The fix-ins Butter, White Miso, Honey, Rice Vinegar, Black Pepper, and Six Chicken Thighs



All in a zip-lock bag going into the fridge for four hours.



On the Egg @ 450* indirect no added smoke.



After 20 minutes



Pulled @ 40 minutes. I bet it tastes as good as it looks!







Served with Green Beans that Jackie made, leftover baked potato with butter and bacon that 
Jackie used in the green beans. And yes they tasted as good as they looked (Wonderful)

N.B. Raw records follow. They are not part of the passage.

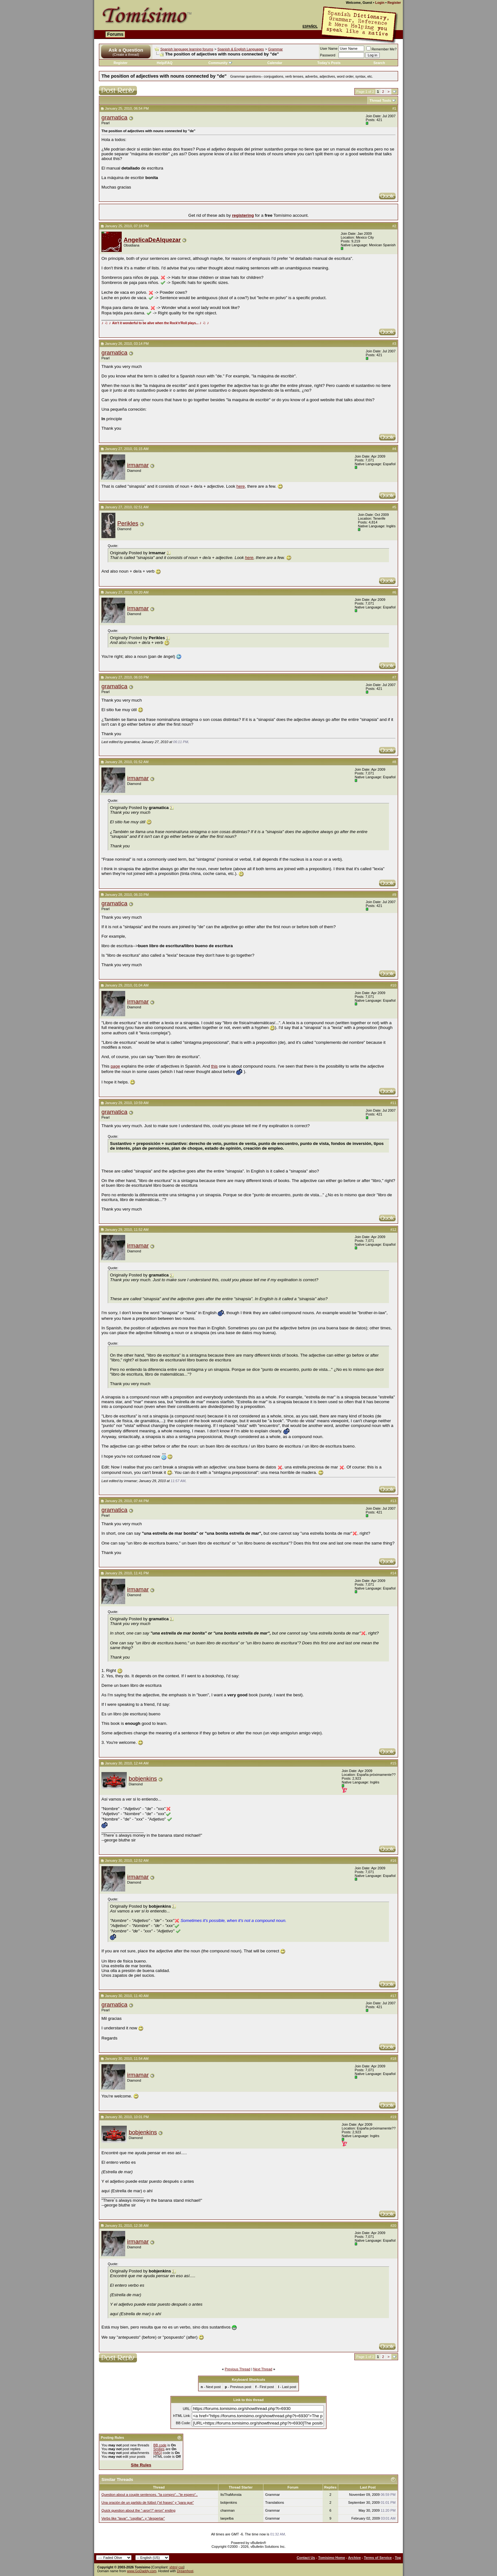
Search (379, 63)
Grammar (275, 49)
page (115, 1066)
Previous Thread (237, 2369)
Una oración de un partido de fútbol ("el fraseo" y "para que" (147, 2502)
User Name (329, 48)
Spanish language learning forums (186, 49)
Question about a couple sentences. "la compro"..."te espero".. (149, 2494)
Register (394, 2)
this (214, 1066)
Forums (115, 34)
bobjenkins (143, 1778)
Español (310, 26)
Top (398, 2558)
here (240, 486)
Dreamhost (185, 2571)
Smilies (159, 2449)
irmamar (138, 465)
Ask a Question (125, 50)
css (181, 2567)
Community (220, 63)
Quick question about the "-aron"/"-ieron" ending (138, 2510)
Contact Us (306, 2558)
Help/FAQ (165, 63)
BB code (160, 2445)
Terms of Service (378, 2558)
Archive (354, 2558)
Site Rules (141, 2465)
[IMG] (157, 2453)
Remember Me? (381, 49)
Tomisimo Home (331, 2558)
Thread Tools (380, 100)
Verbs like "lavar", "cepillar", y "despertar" (133, 2518)
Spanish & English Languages (240, 49)
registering (243, 215)
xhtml (173, 2567)
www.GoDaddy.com (142, 2571)
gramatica (114, 117)
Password (327, 55)
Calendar (274, 63)
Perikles (127, 523)
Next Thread (262, 2369)
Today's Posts (328, 63)
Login (379, 2)
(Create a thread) (126, 54)
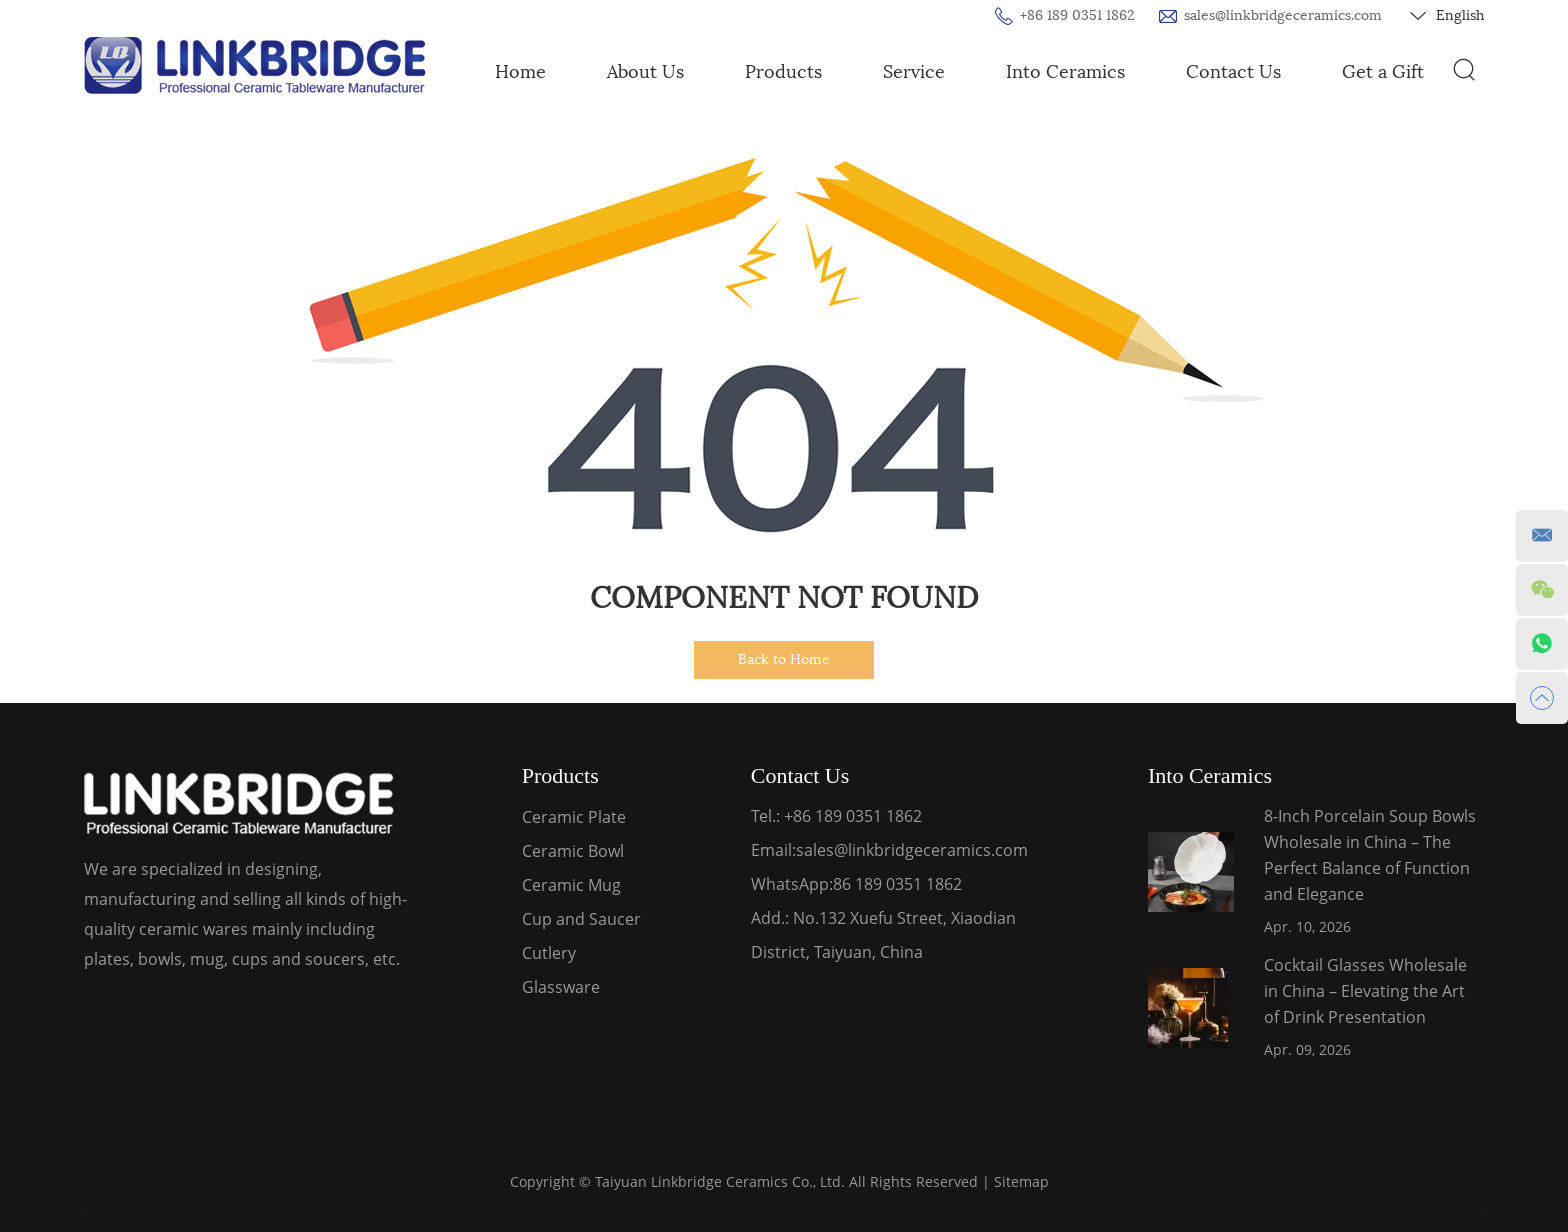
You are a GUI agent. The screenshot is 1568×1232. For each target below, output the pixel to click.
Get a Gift (1383, 72)
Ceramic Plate (574, 817)
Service (914, 72)
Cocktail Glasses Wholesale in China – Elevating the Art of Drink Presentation (1365, 991)
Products (783, 72)
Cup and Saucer (581, 919)
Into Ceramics (1065, 72)
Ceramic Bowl (573, 851)
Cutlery (549, 953)
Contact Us (1233, 72)
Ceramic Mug (571, 885)
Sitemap (1021, 1181)
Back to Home (784, 659)
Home (520, 72)
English (1447, 16)
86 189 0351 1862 (897, 884)
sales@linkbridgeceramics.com (1283, 15)
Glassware (561, 987)
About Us (645, 72)
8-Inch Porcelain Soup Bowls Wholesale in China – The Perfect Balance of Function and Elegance (1370, 855)
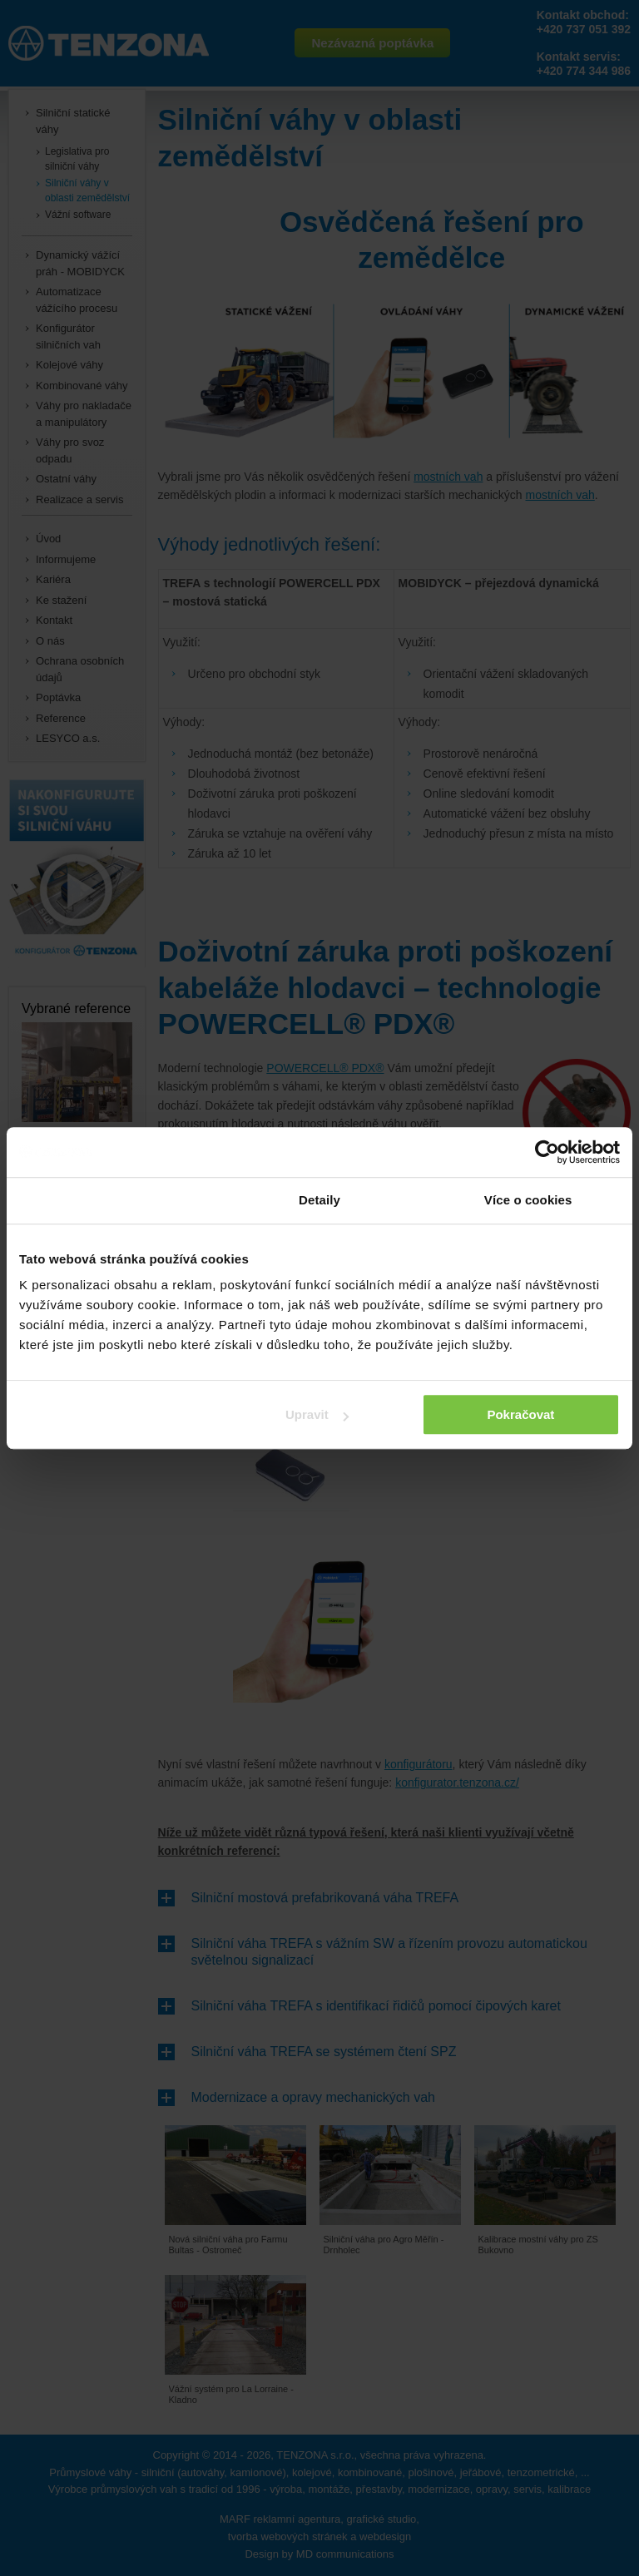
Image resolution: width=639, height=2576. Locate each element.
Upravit (317, 1414)
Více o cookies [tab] (528, 1200)
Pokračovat (520, 1414)
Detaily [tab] (319, 1200)
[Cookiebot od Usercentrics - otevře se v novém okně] (547, 1152)
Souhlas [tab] (111, 1200)
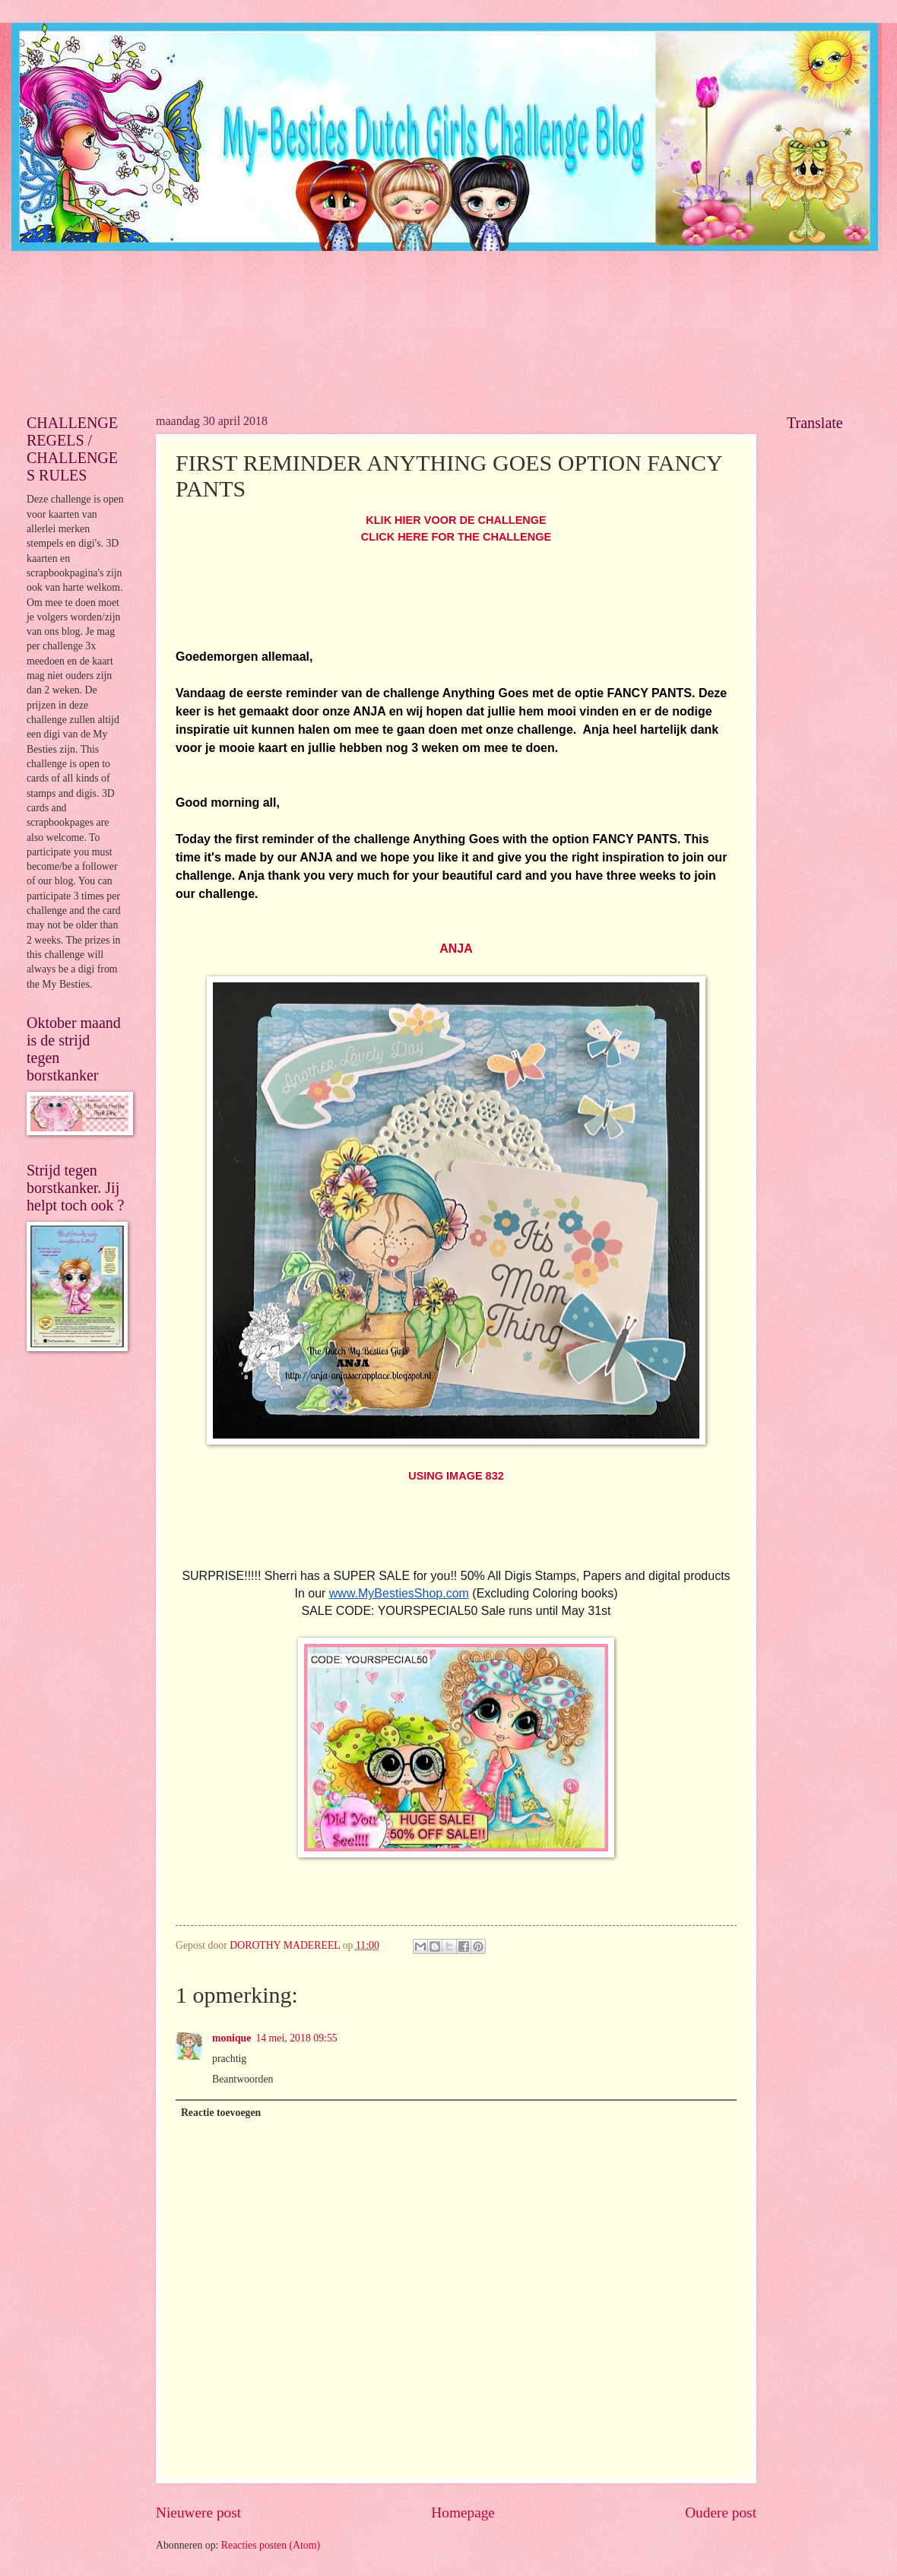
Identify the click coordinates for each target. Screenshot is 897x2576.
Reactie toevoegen (221, 2112)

Recipe:Miso Chicken Recipe - NYT Cooking

Thanks for look-in!

Ross


----------



## roadfix (Oct 20, 2015)

Nice!  Good idea, Ross!
I have chicken thighs sitting in the freezer and already have red miso and some mirin.  I realize the recipe calls for white miso and vinegar, but what the heck, I'll experiment with what I already have on hand tomorrow.  )


----------



## Ross in Ventura (Oct 20, 2015)

roadfix said:


> Nice!  Good idea, Ross!
> I have chicken thighs sitting in the freezer and already have red miso and some mirin.  I realize the recipe calls for white miso and vinegar, but what the heck, I'll experiment with what I already have on hand tomorrow.  )


Thanks roadfix, go for it

Ross


----------



## PrincessFiona60 (Oct 20, 2015)

I have the ingredients, too.  Thanks for the idea.


----------



## puffin3 (Oct 21, 2015)

It seems like we all have a tub of miso sitting at the back of the fridge. LOL
Last week I found mine. I added a T of white miso to a pound of highland cattle ground beef. (Twenty percent added beef fat b/c the meat is so lean).  Added a T of fine chopped shallot.
I made small meatballs and sauteed them then added them to a homemade 'Pho' soup.
Tasty.


----------